Stored items from a collection:
Segment Open
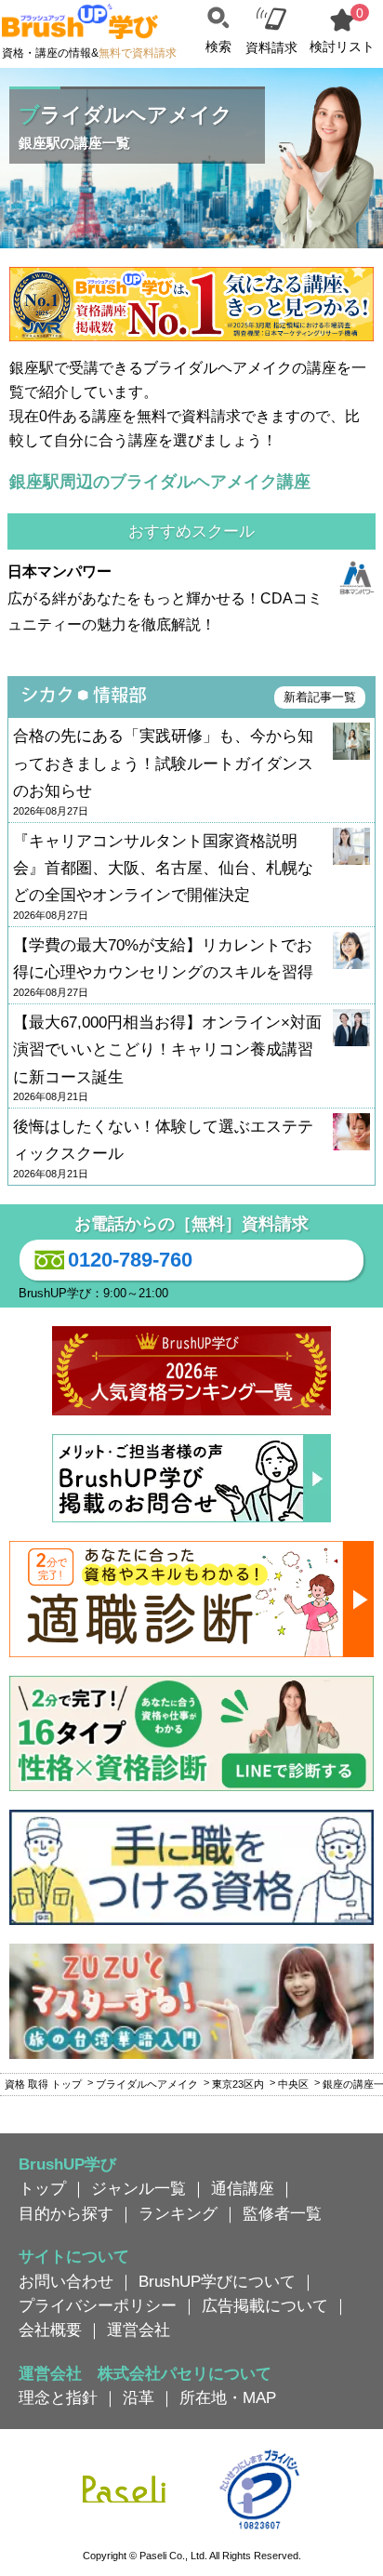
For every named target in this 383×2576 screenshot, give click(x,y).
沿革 (138, 2397)
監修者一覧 (282, 2213)
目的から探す (66, 2213)
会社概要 (50, 2329)
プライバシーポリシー (98, 2305)
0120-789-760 (130, 1259)
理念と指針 (58, 2397)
Segment Closed
TRY IT: Every line above should be copied exactly, apart from any pictures.

FINISHED TASK:
For every named target in this 383×2576 screenshot, give click(x,y).
沿革 (138, 2397)
監修者一覧 (282, 2213)
目的から探す (66, 2213)
会社概要 (50, 2329)
プライバシーポリシー (98, 2305)
0120-789-760 (130, 1259)
理念と指針 (58, 2397)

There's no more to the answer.